Superior in performance and easy-of-use, which for most people is all that matters. Atom still won in general "hackability", which was one of its main selling points. Unfortunately that didn't stick, and the kind of people that want a hackable-to-the-core editor are probably using Emacs. I know I am.
TypeScript wasn't better than Flow when it gained dominance. It happened because Microsoft created an out-of-the-box experience with VS Code that worked great with TypeScript but made Flow types look broken.
More generally Microsoft treated Typescript as a product - they built it based on feedback from outside users and worked hard to make it easily adoptable and to grow a community around it. They are also "pragmatic" - willing to have weird, unsound semantics if it's needed to help people adopt Typescript and model existing JS ecosystem patterns.
Flow has always been an inwardly-focused project that is for Facebook's needs first. The Flow team at FB made an explicit decision to focus more on compiler performance improvements (what Facebook's usage needed) over outside users & community.

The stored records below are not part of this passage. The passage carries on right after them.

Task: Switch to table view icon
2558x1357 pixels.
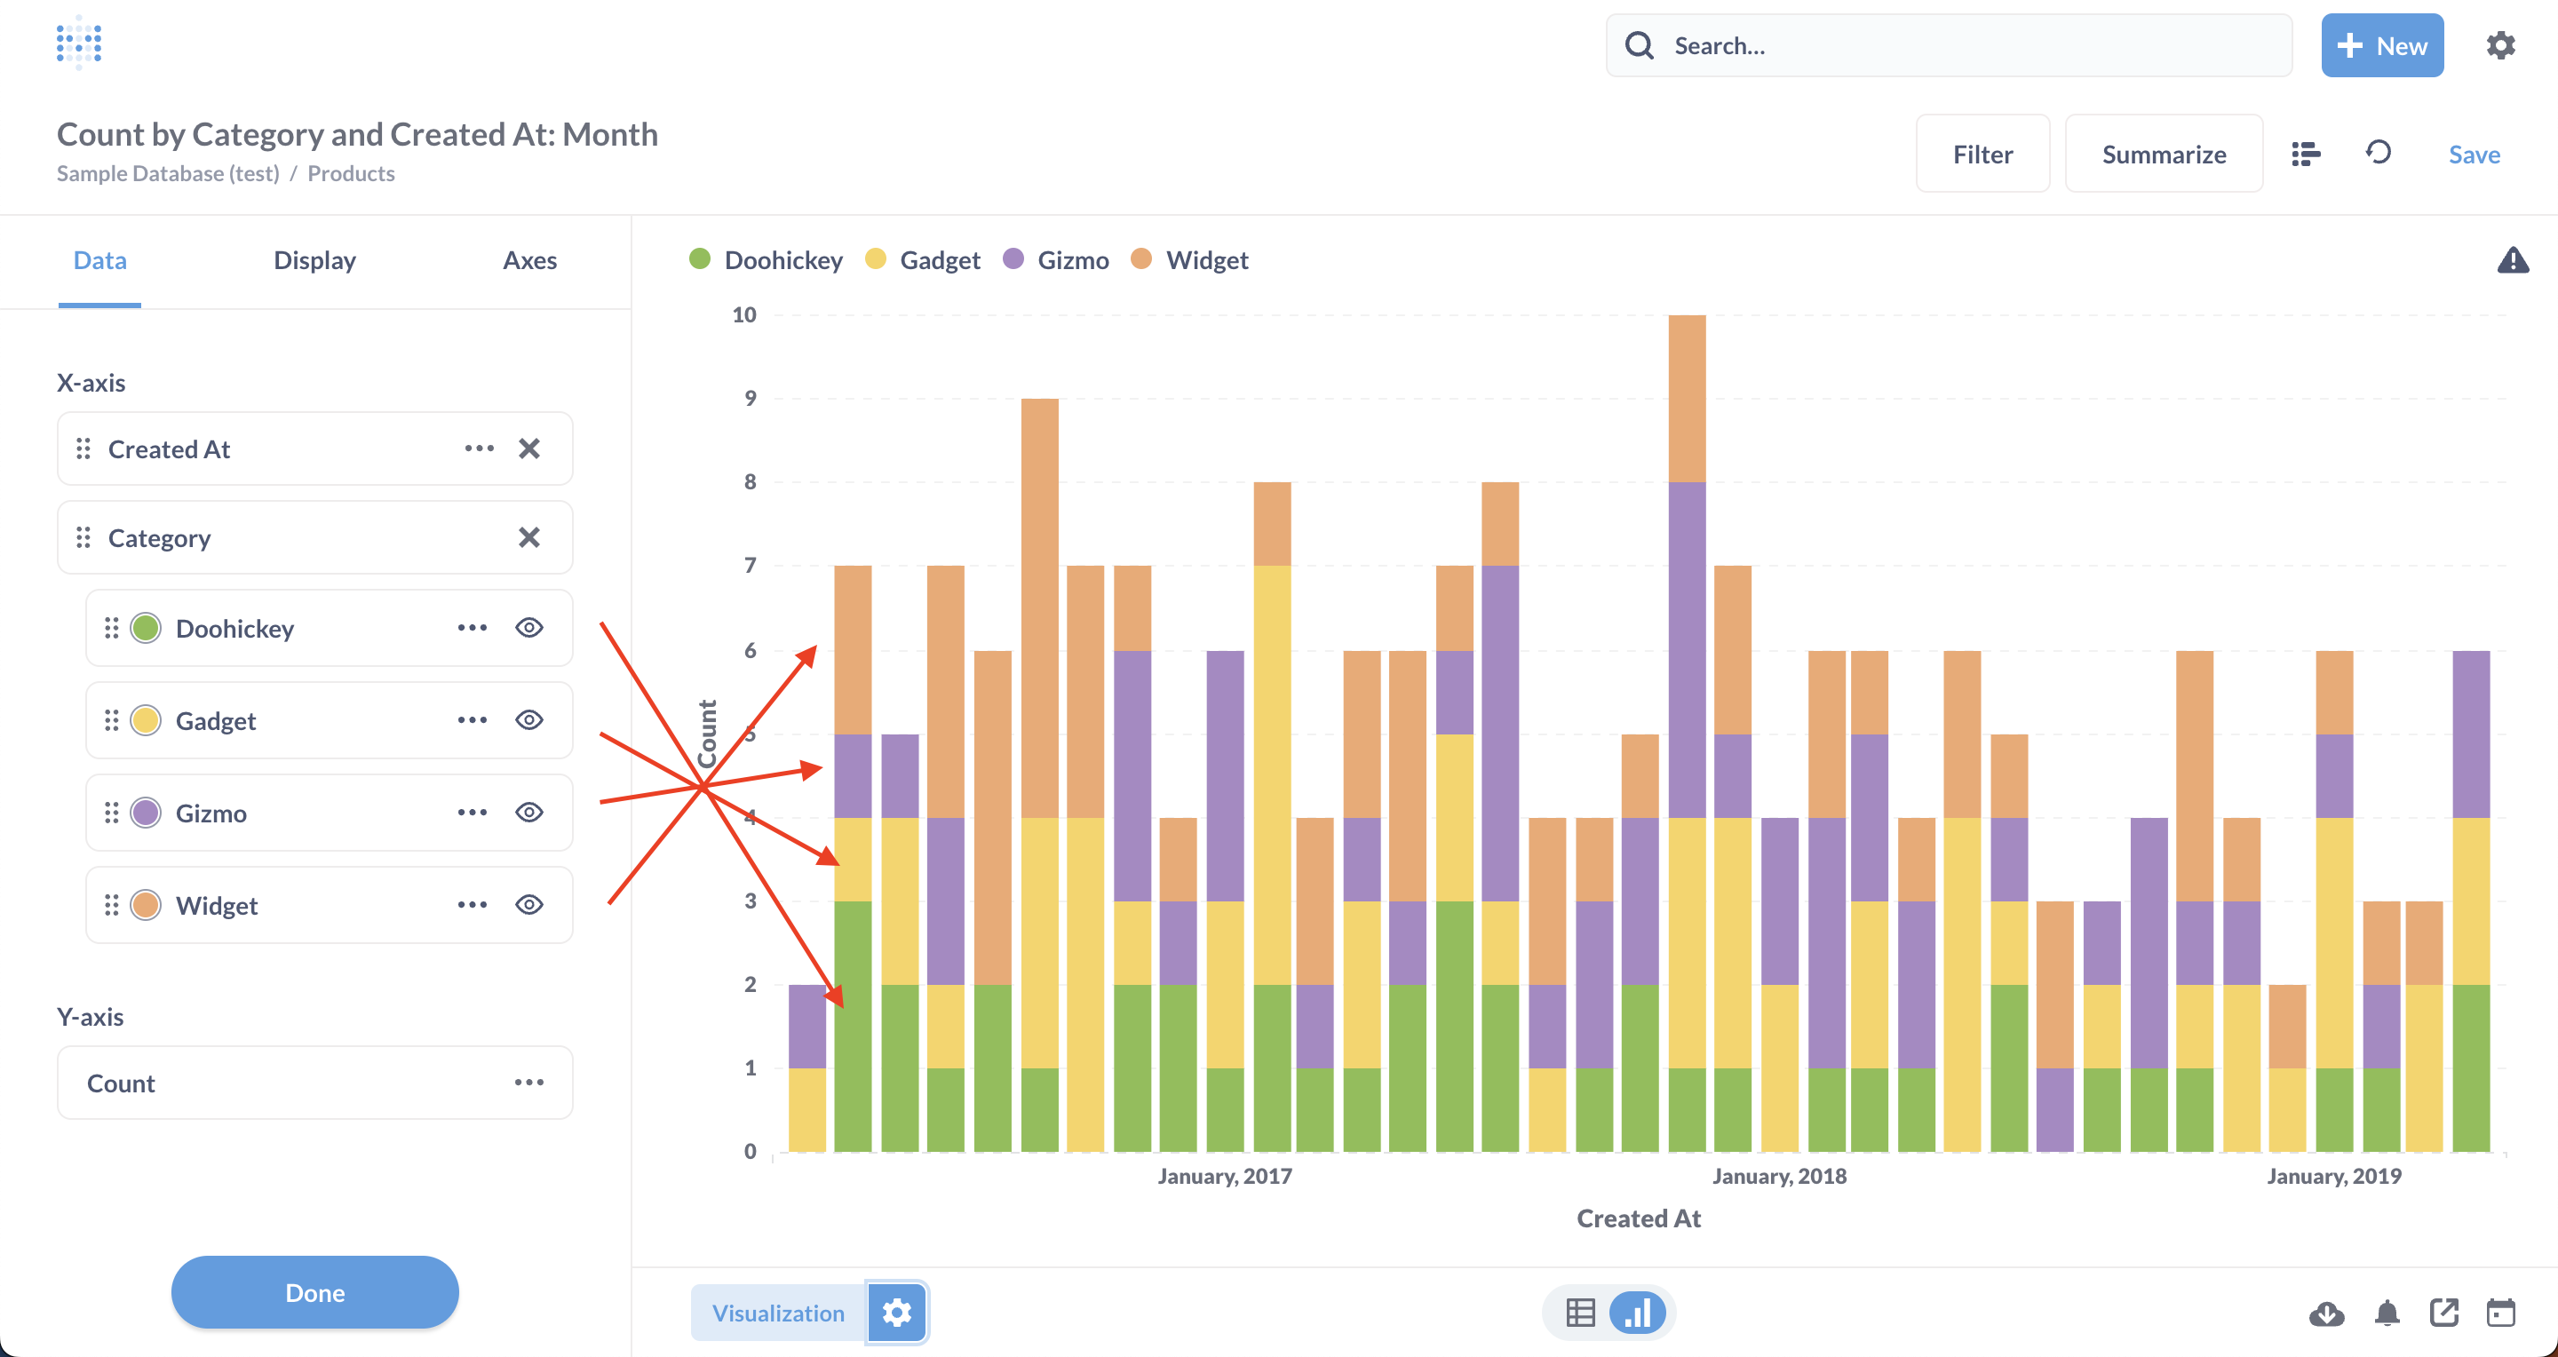Action: point(1580,1313)
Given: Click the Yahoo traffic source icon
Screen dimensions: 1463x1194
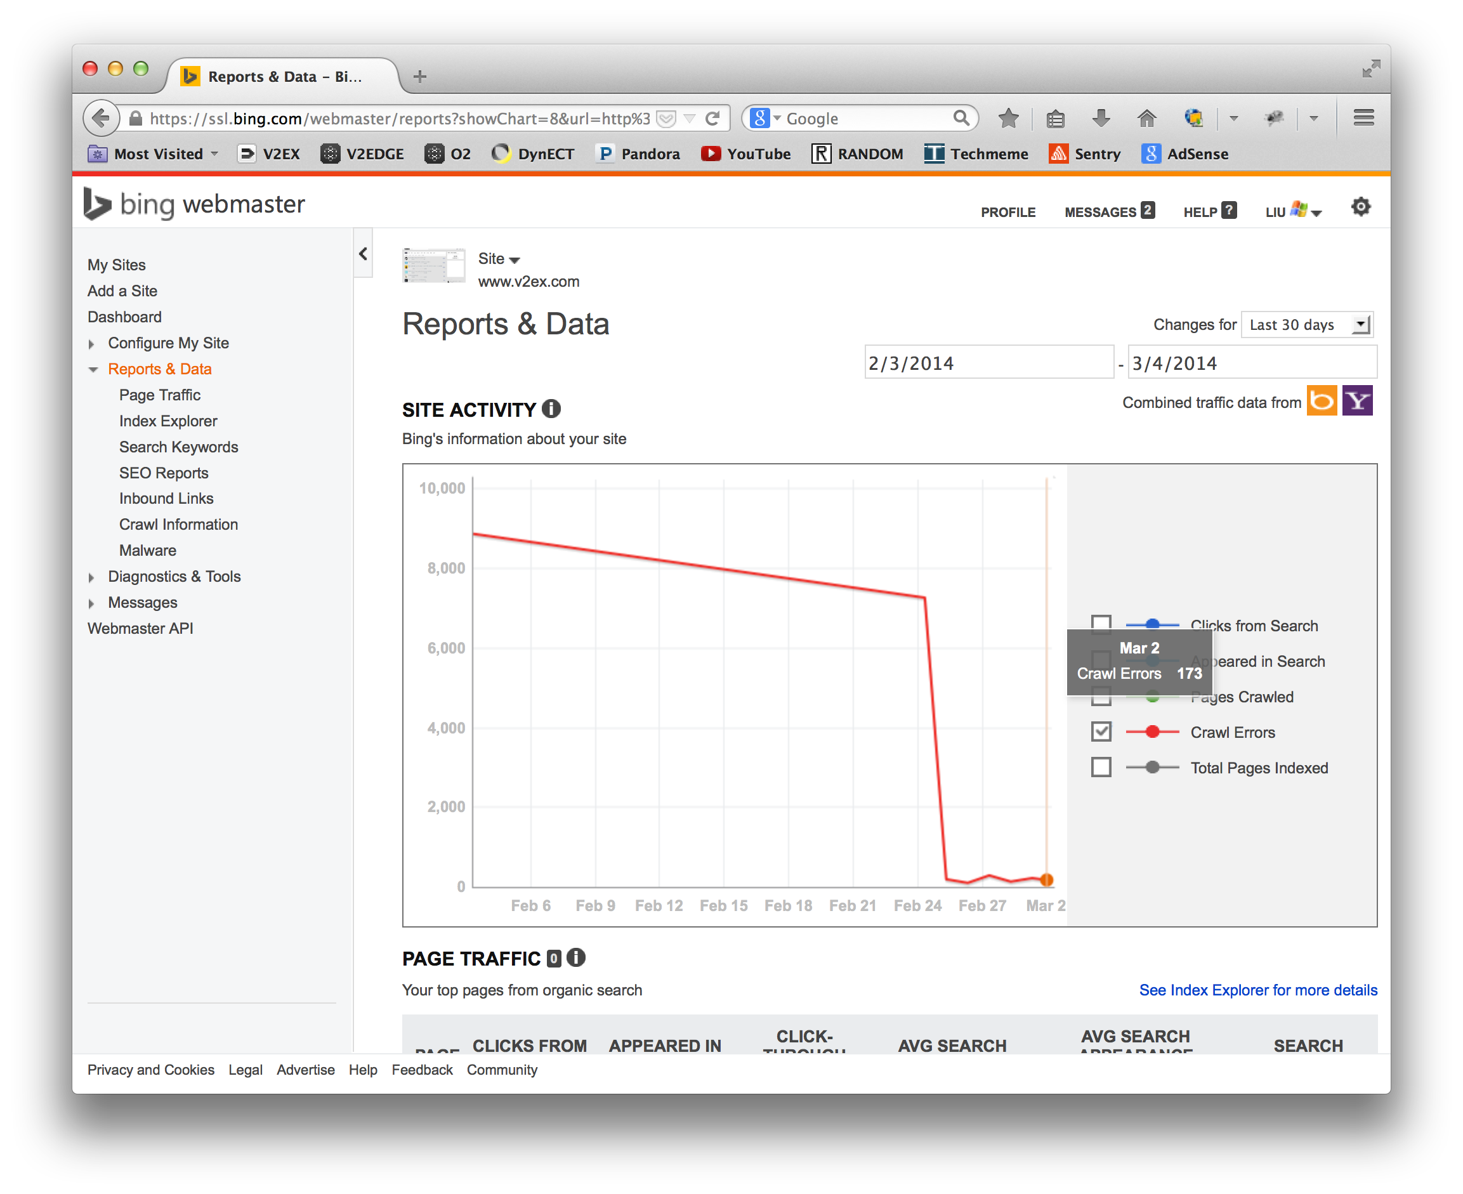Looking at the screenshot, I should [1357, 401].
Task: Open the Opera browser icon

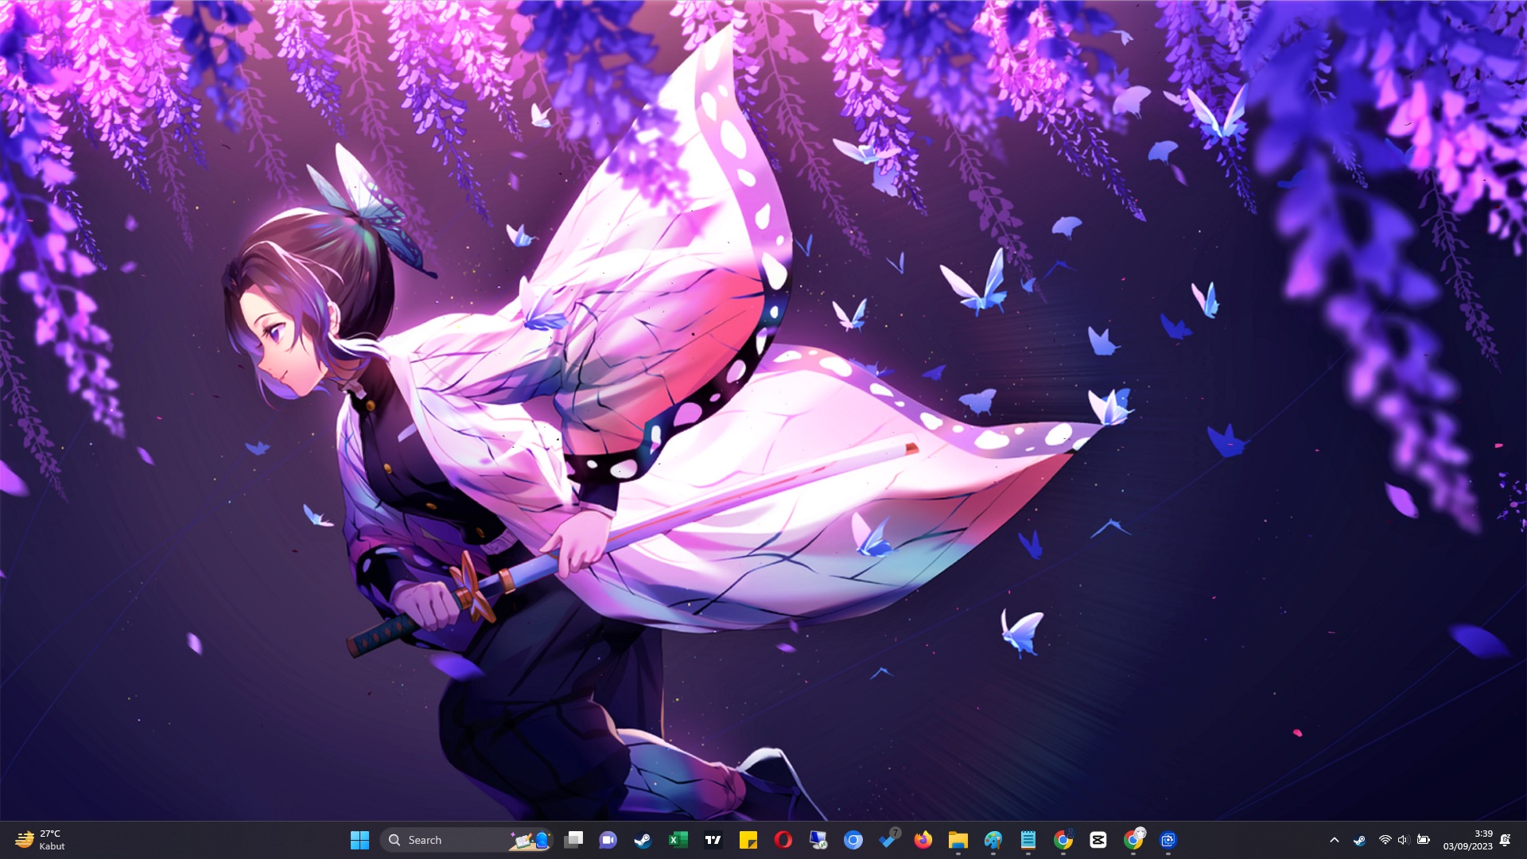Action: click(783, 840)
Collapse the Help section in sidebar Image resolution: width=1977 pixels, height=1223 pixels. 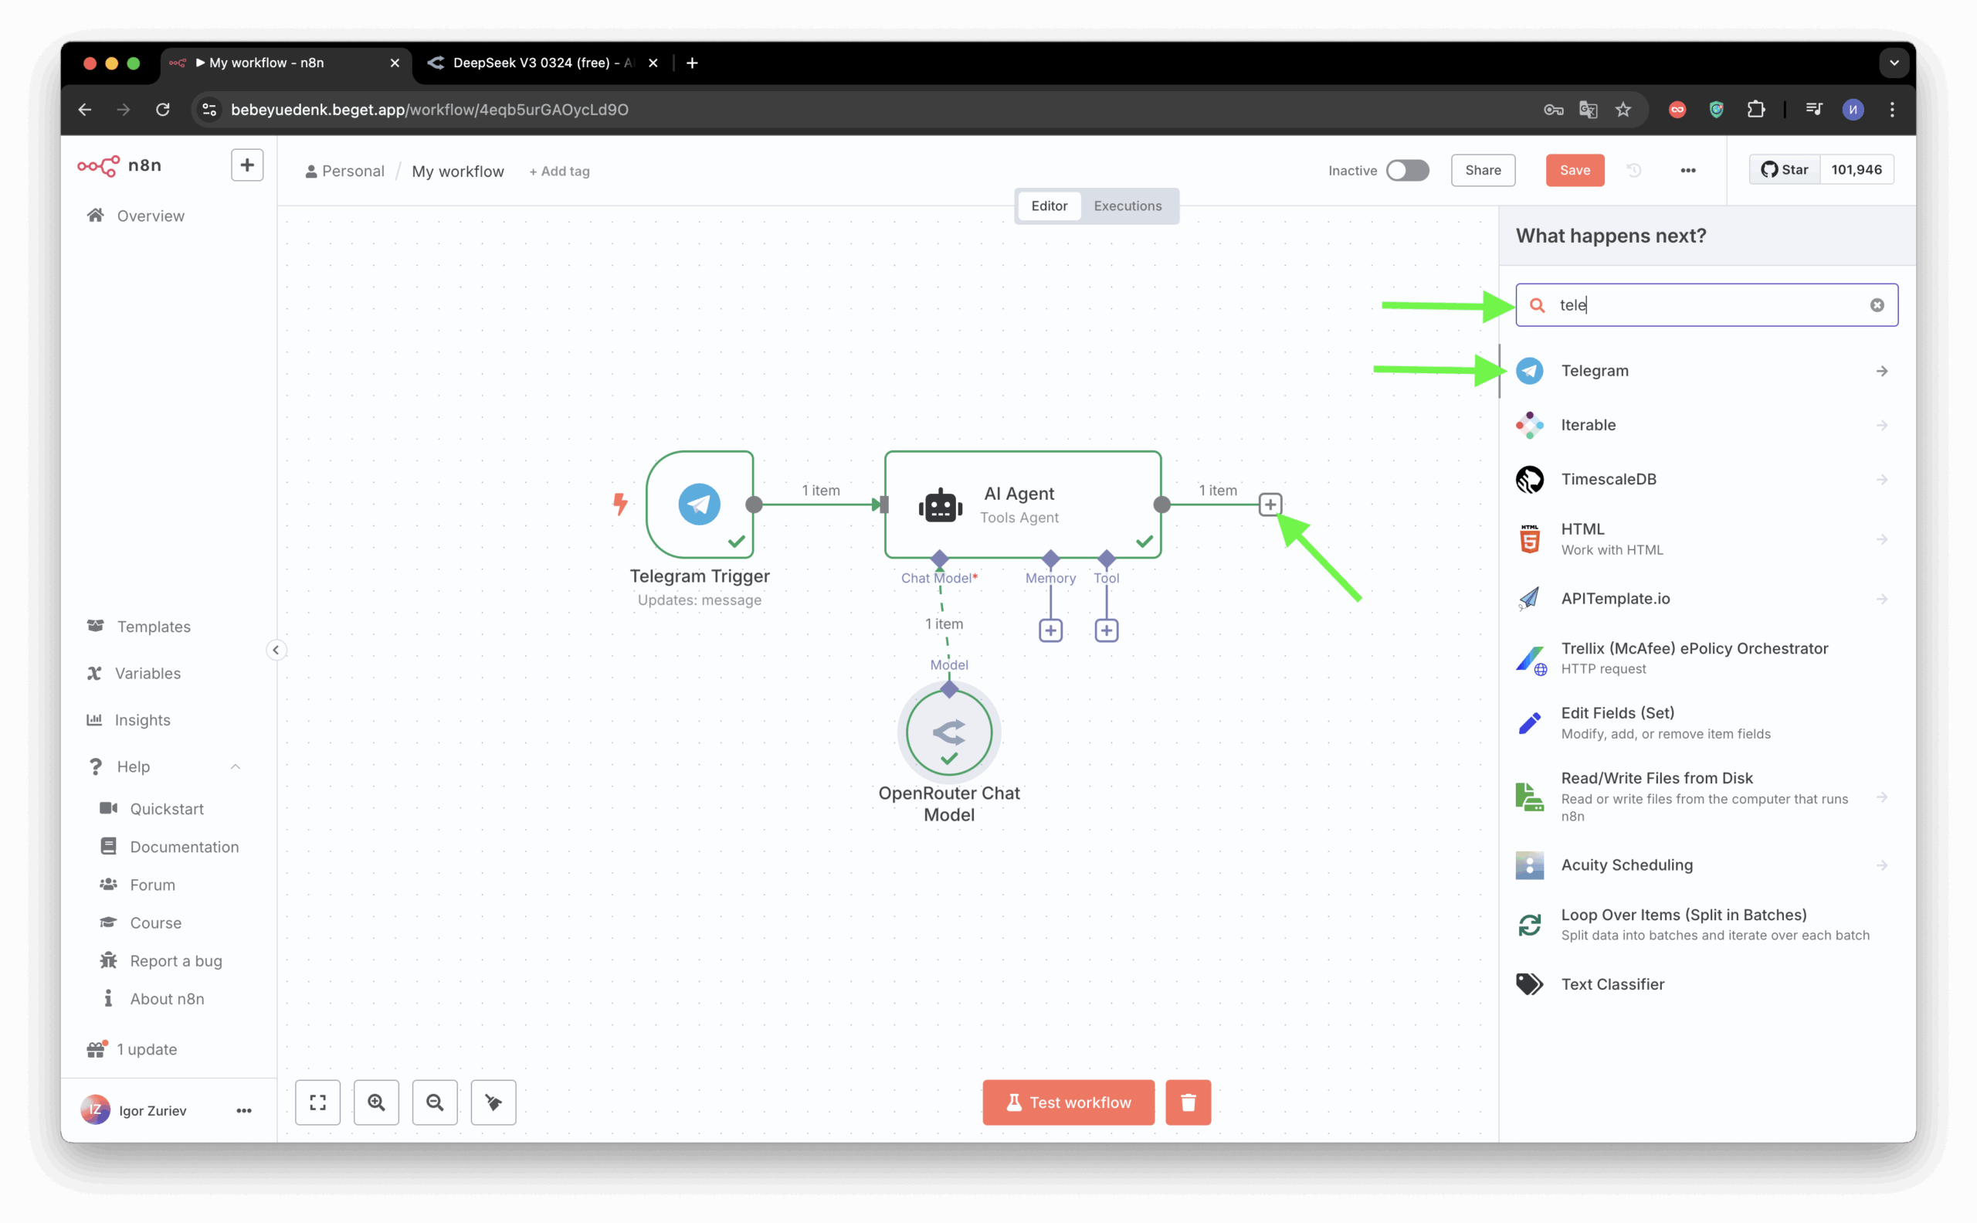[x=235, y=766]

The way I remember, when flow was introduced, you had to do small changes to 3rd party dependencies your code might have had to make them flow-compatible.
With typescript you could just write a type definition file for any 3rd party library, so you could essentially make any 3rd party dependency "typescript compatible" without needing to change its code.
This small difference made a huge impact for adoption. Eventually flow also got that feature but by then the adoption difference was already too big.
From what I remember TypeScript was a superset of Javascript, so you could just rename your files and enable TypeScript and it all worked, and then gradually move stuff over. That probably helped a lot.
It was released. It was on a growing number of webpages and an important part of the Dev Tools of IE9+ (also giving them a massive install base from before Atom existed). If Atom didn't build Electron what became the VS Code team might have built something similar on their own eventually (though it probably would have been IE-based and Windows-only in that alternate history). It truly seemed convergent evolution at work.